EXCERPTED TEXT:
----

I previously posted a paper that explores the evidence connecting Sun Wukong with the Hindu monkey god Hanuman. Here, I present a wonderful book that explores Hanuman’s origins, worship, and popular image.
This book offers a comprehensive introduction to one of the most beloved and widely worshiped of Hindu deities: the “monkey-god” Hanuman. It details the historical expansion of Hanuman’s religious status beyond his role as helper to Rama and Sita, the divine hero and heroine of the ancient Ramayana storytelling tradition. Additionally, it surveys contemporary popular literature and folklore through which Hanuman’s mythological biography is celebrated, and describes a range of religious sites and practices that highlight different aspects of his persona. Emphasizing Hanuman’s role as a “liminal” deity who combines animal, human, and divine qualities, and as a “middle-class” god within the Hindu pantheon, the book argues that such mediatory status has made Hanuman especially appealing to upwardly-mobile social groups as well as to Hindus of many sectarian persuasions.
I’d like to update this page with two additional sources, this time written by Arshia Sattar. The first is her Master’s thesis titled A Structural Analysis of Hanuman as a Mythological Figure (Sattar, 1987).
This thesis traces the career of Hanumān in Valmiki’s Rāmāyana, Tulsidās’ Rāmcaritmānas, and the Hanumān Calīsa. In each of these texts, Hanumān is presented in a different light and thus performs a different function. Hanumān is analyzed in terms of the various aspects of his personality, and his antecedents and heritage.
The thesis finds that in making his leap to Lanka in the Rāmāyana, Hanumān changes from a superior monkey into a bhakta. He also sets up the bhakti universe. Hanumān enters the Rāmcaritmānas a bhakta, and is here presented as the model for Tulsi’s creed of Rāma-bhakti. In the Hanumān Cālīsa, he reaches the pinnacle of his career. He has the status of a demi-god, a result of his devotion to Rāma. The thesis includes a translation of the Hanumān Cālīsa and a brief commentary on the text.
The second is her doctorial thesis titled Hanuman in the Ramayana of Valmiki: A Study in Ambiguity (Sattar, 1990).
Info from the Introduction:
This dissertation will look closely at the monkey Hanumān primarily as he appears in Vālmīki’s Rāmāyana (henceforth VR). Hanumān appears in many texts in the Hindu tradition, both Rāmāyana-s, as well as texts outside the Rāmāyana tradition. The other appearances Hanumān makes will not be the focus of this project, though many of them will be referred to en passant.

----

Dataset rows
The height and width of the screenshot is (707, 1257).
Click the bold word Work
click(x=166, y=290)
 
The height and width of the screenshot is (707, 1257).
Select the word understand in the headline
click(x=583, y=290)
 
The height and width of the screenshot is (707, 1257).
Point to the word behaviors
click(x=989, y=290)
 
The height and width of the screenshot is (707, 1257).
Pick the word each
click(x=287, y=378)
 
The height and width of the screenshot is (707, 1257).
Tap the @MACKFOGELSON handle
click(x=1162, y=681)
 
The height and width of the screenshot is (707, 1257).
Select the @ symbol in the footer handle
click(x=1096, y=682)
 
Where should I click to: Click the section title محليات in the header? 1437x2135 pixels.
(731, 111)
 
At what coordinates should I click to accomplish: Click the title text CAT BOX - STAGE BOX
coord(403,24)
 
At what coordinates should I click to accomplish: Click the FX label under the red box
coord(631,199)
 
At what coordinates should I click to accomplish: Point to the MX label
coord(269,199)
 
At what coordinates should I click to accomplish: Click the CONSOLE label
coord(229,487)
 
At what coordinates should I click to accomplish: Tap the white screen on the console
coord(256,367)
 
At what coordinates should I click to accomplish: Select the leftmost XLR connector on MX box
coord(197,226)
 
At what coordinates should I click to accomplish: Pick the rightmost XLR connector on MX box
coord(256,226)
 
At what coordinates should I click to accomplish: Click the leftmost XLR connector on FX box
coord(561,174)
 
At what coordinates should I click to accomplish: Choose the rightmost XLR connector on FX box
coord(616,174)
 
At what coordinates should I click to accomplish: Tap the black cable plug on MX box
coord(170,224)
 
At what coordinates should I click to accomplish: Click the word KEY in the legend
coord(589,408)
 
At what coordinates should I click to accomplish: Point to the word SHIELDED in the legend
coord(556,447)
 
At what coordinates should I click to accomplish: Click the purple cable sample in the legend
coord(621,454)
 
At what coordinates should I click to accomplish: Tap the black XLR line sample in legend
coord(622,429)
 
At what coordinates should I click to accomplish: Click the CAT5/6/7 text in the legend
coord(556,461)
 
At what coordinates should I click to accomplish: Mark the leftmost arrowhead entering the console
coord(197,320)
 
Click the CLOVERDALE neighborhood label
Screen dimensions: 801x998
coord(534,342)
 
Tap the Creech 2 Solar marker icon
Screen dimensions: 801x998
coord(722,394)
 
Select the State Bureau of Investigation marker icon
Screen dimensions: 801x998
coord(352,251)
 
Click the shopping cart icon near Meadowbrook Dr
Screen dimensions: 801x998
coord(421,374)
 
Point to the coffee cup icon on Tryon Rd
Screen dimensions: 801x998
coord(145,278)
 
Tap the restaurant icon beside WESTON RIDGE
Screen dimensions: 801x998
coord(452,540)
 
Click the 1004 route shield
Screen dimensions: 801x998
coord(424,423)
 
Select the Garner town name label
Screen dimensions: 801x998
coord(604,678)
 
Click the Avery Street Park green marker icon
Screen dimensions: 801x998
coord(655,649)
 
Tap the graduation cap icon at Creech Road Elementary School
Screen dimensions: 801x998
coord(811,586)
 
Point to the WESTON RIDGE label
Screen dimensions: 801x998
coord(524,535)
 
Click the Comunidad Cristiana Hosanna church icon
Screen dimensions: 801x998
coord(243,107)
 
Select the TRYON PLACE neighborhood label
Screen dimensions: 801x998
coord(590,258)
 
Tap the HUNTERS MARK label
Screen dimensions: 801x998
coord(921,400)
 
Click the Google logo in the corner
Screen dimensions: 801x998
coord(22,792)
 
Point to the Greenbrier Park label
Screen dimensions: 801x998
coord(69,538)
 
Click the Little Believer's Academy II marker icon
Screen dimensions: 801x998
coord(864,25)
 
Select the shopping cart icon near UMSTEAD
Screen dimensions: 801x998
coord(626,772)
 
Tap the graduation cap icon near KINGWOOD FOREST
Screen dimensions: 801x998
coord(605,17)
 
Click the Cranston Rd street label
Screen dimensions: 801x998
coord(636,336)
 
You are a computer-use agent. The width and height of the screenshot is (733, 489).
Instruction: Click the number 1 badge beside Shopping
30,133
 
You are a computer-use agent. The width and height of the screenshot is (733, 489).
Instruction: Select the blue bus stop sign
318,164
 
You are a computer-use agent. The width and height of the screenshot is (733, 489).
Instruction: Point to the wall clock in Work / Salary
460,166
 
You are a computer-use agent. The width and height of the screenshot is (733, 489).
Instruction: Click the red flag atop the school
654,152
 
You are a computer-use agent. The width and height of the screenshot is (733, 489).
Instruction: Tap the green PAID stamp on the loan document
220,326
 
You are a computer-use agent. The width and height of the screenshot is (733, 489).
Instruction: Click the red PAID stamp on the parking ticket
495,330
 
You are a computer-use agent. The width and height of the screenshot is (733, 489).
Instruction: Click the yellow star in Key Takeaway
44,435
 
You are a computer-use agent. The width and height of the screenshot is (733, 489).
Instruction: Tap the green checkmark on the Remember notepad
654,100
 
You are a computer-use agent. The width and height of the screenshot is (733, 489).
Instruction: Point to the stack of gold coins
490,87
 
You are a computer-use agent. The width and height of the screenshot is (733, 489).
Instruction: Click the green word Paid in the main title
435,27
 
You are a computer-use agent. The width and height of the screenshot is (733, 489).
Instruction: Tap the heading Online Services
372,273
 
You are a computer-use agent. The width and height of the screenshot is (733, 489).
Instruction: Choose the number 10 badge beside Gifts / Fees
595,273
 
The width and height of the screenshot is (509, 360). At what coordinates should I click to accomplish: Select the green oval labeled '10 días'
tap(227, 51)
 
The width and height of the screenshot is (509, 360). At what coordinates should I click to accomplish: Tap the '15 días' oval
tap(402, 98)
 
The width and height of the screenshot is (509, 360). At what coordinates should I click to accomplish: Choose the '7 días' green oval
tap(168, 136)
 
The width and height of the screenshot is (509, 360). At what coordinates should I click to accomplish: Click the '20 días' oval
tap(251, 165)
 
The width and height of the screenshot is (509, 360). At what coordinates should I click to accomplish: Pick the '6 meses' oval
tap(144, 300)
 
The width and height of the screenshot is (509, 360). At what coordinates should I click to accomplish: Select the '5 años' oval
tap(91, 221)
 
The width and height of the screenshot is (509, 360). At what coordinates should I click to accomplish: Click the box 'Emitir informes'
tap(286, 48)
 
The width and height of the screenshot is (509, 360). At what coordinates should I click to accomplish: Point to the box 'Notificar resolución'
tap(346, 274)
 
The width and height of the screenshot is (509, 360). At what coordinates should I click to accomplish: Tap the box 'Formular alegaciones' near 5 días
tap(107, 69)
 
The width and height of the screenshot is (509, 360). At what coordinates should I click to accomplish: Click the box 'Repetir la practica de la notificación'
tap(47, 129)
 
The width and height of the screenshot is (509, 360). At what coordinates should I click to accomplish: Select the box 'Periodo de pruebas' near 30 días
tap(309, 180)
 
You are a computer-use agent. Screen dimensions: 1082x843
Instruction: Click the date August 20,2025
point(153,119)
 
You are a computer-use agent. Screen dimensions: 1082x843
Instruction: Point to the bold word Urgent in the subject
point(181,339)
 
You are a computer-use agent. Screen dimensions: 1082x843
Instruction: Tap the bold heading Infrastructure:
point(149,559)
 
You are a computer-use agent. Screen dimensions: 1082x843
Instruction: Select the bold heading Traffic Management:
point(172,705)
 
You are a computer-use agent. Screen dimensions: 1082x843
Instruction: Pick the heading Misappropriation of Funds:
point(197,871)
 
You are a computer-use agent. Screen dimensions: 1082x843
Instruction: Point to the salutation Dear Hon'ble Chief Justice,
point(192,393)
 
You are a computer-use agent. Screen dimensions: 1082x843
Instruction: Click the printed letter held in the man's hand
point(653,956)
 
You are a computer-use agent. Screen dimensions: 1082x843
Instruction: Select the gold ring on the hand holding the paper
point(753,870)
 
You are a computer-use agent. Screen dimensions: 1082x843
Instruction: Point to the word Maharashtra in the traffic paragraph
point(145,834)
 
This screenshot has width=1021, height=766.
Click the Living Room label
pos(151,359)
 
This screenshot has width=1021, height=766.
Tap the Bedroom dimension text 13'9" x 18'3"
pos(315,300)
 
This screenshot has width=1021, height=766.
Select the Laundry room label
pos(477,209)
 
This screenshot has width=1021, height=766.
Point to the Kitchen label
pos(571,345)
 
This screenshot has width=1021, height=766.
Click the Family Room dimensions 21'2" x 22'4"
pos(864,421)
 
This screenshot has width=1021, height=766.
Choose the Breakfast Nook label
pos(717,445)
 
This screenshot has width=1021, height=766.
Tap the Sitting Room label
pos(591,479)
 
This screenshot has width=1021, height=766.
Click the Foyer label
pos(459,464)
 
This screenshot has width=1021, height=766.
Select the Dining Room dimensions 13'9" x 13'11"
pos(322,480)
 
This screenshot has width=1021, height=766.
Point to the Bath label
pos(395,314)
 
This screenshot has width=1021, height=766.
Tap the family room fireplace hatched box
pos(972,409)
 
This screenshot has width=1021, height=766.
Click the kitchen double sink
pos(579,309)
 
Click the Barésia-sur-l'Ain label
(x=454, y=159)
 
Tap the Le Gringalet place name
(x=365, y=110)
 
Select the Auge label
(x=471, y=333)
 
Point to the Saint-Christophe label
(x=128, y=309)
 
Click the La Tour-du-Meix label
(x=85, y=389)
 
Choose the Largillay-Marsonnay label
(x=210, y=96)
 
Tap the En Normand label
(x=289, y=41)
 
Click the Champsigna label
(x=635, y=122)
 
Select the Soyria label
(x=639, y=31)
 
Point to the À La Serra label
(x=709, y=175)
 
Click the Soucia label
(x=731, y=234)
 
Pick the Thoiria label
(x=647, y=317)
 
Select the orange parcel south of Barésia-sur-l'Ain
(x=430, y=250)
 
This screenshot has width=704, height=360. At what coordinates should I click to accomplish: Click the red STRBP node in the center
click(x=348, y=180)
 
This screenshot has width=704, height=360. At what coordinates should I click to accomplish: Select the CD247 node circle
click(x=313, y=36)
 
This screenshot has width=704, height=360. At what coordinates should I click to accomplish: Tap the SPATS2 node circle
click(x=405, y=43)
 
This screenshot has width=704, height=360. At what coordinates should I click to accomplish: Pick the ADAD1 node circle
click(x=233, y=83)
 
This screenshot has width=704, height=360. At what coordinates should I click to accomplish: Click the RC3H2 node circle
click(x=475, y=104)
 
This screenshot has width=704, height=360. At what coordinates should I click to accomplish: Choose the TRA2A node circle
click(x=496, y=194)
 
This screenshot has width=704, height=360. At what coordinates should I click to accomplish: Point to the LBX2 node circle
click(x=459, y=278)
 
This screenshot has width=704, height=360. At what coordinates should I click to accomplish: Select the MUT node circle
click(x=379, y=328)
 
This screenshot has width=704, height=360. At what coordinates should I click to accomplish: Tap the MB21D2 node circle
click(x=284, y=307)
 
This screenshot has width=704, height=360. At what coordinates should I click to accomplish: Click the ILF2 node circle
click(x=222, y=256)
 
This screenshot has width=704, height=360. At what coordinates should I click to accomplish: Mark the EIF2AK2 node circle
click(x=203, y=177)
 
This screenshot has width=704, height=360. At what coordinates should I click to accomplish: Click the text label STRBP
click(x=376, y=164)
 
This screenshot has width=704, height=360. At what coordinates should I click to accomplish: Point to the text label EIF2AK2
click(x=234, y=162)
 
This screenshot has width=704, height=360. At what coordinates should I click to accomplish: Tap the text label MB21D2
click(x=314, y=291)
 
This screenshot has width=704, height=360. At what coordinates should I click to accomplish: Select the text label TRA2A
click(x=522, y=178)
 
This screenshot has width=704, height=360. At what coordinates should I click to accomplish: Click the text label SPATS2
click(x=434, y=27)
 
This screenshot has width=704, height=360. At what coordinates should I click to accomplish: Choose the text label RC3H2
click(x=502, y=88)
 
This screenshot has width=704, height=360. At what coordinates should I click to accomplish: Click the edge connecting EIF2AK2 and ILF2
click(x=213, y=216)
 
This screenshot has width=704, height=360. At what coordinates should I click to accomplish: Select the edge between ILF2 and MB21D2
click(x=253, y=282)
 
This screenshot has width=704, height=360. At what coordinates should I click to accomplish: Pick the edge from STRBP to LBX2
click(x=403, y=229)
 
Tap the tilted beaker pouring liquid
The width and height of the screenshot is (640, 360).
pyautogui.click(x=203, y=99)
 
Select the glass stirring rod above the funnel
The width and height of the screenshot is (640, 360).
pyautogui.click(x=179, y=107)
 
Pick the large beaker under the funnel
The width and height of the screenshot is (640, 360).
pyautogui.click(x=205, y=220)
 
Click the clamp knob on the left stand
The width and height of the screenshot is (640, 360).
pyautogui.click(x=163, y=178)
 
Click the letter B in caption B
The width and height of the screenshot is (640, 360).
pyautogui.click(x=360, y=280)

----

TO BE DONE:
#1 According to the text on Hanuman, why has Hanuman been especially appealing to upwardly-mobile social groups and to Hindus of many sectarian persuasions? Answer in one to three sentences.
#2 Write out the text on Hanuman between "I’d like to" and "antecedents and heritage.", inclusive.
The records come from a source unrelated to the text on Hanuman.

EXERCISE SOLUTIONS:
#1 The book holds that Hanuman's mediatory status accounts for this appeal. He is a "liminal" deity who combines animal, human, and divine qualities, and a "middle-class" god within the Hindu pantheon.

#2
I’d like to update this page with two additional sources, this time written by Arshia Sattar. The first is her Master’s thesis titled A Structural Analysis of Hanuman as a Mythological Figure (Sattar, 1987).
This thesis traces the career of Hanumān in Valmiki’s Rāmāyana, Tulsidās’ Rāmcaritmānas, and the Hanumān Calīsa. In each of these texts, Hanumān is presented in a different light and thus performs a different function. Hanumān is analyzed in terms of the various aspects of his personality, and his antecedents and heritage.